All in all, she'd rather be surfing. Or horseback riding. Or rock climbing. The one thing that Kathleen Quinlan didn't want was to be was an actress. So there you have it.
You don't have to burn with ambition to earn an Academy Award nomination or to star opposite Kurt Russell in the wham! bang! action picture of the spring, "Breakdown."Quinlan says her dad started her scuba diving when she was 10. She was always heavily into athletics. A surfing veteran of 15 years, she's now perfecting her horseback riding. All these things considered, Quinlan seems just too normal to be an actress.
She figured that, too. In fact, she resisted the process for years. "I didn't think I was an actor and fought it for a long time. Nobody paid for that but me," she says. She quit fighting after she'd done movies like "American Graffiti," "Lifeguard" and "I Never Promised You a Rose Garden."
"Finally it was the realization that's what I was. I AM an actor. That's the way it goes," she shrugs. "Some people are born gardeners, some are politicians. I was an actor. I remember it took a great deal of pain before I figured that out. The trouble was, I didn't relate to most of it. I like to go to openings when I'm in it, or friends are in it. But I don't need 10 houses and 50 cars and all that. I have a nice home, a nice car, a great family and I feel pretty lucky."
She was never consumed by a career, she says. "The great thing was that my agent was ambitious for me. But going out and chasing it? No, I'd rather work in my vegetable garden or play with my kid. I guess I'm kind of boring, I imagine."
More people in Hollywood should be so boring.
This laissez-faire actress was nominated as best supporting actress for her role as astronaut Jim Lovell's wife, Marilyn, in "Apollo 13."
But Quinlan wasn't haunting the haute couture shops and borrowing jewels from Harry Winston the night before the Academy Awards.
"I was doing `Zeus and Roxanne,' which I adore.
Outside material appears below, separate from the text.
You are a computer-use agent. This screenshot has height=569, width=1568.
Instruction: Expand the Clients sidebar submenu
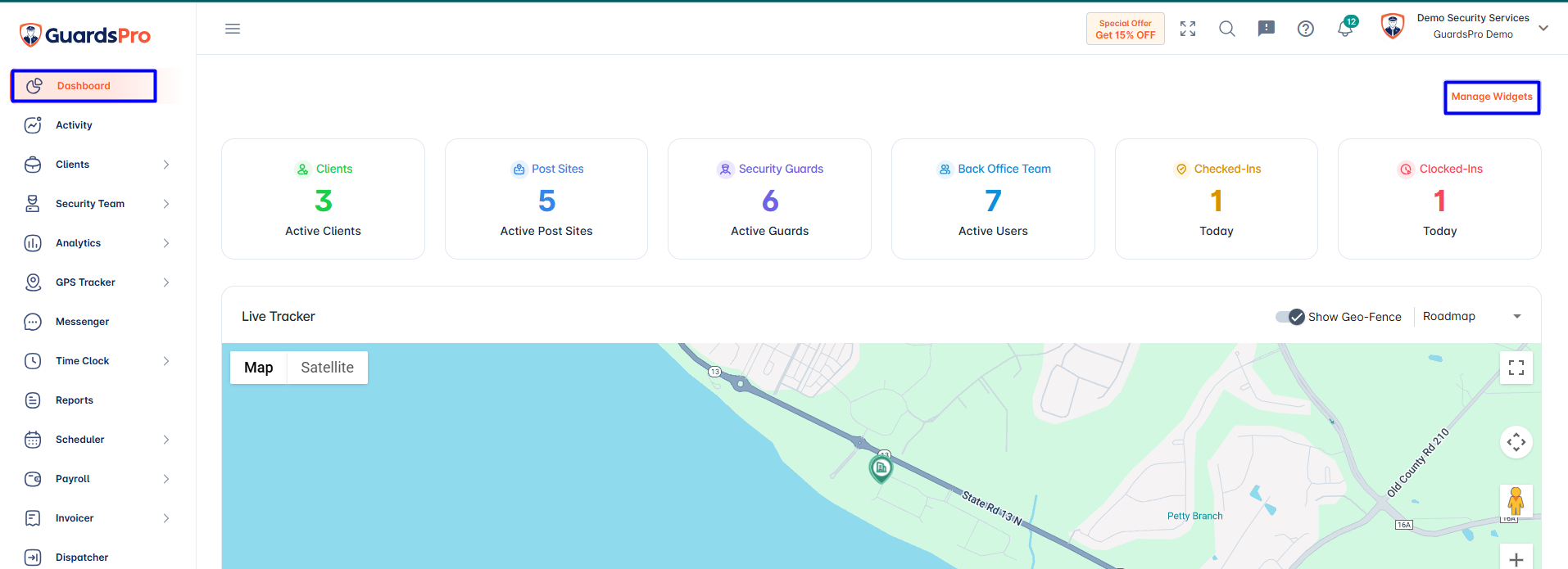click(x=166, y=165)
I did it for the kids, so my son could see something I've actually done," she says.
Originally she wanted to be a marine biologist, so the opportunity to work with dolphins in the water was a dream come true.
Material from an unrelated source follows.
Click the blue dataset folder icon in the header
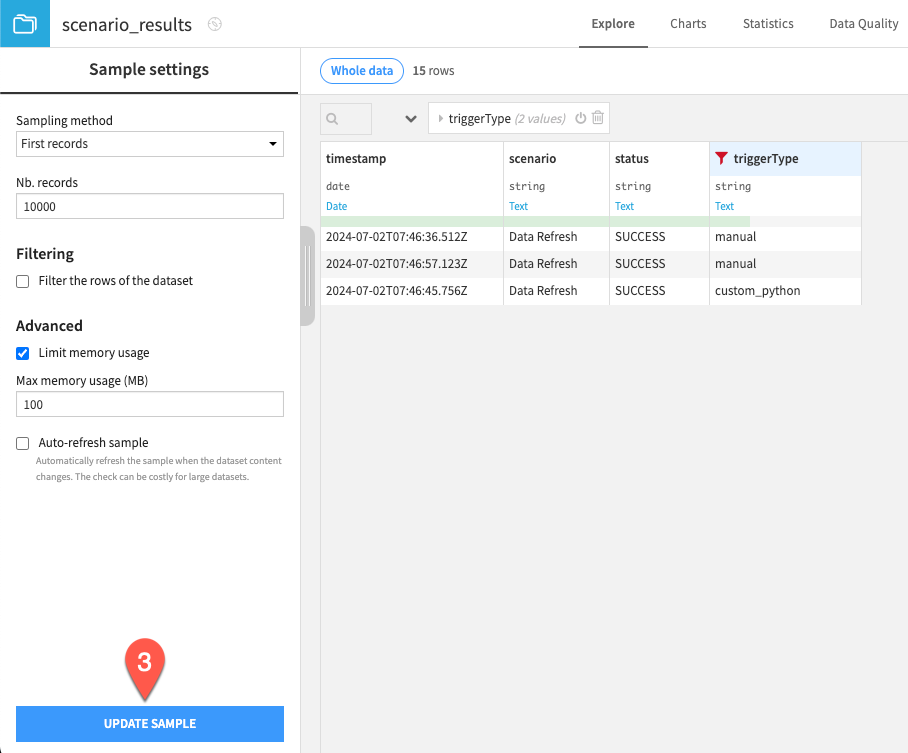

"I was filming underwater for two days in the open ocean with dolphins ... I finished the day, grabbed my bag and my dress, flew from the Bahamas to Beverly Hills, spent the night with my husband, got up got ready for the Academy Awards - already feeling lucky I'm nominated," she says.
"To me, it's like you put five paintings in a room and you say which is best? It's according to your reactions to the painting. I don't think like that. When Mira (Sorvino) won, and I saw her father, I thought that night was supposed to happen for them. Then I went back to the Bahamas, put on my wet suit and went back into the water."
That was her glamorous entry into the world of Oscar glitter. But Quinlan says, "Being nominated is definitely the Gold Card. It doesn't matter that I didn't win. Don't ask me the mystery of the whole thing, but I'm grateful to have it, and it makes it much easier to work."
She been working for a year straight with "Event Horizon" and "Lawn Dogs" (in which she plays a "twisted mother"), due out soon.
Married for three years (they've been together for eight) to actor Bruce Abbott and the mother of a 6-year-old son, Quinlan says she swore she would never marry an actor.
"I broke my rule," she laughs. "I'm glad I broke my own rule. He's a great father, a fine actor."
While Quinlan insists that love scenes in movies are more like teeth extractions than prom nights, she recalls that she did kiss Abbott in "Trapped," the USA movie on which they met.
Was it romantic or business? "It was more business than I would've liked it to be," she admits.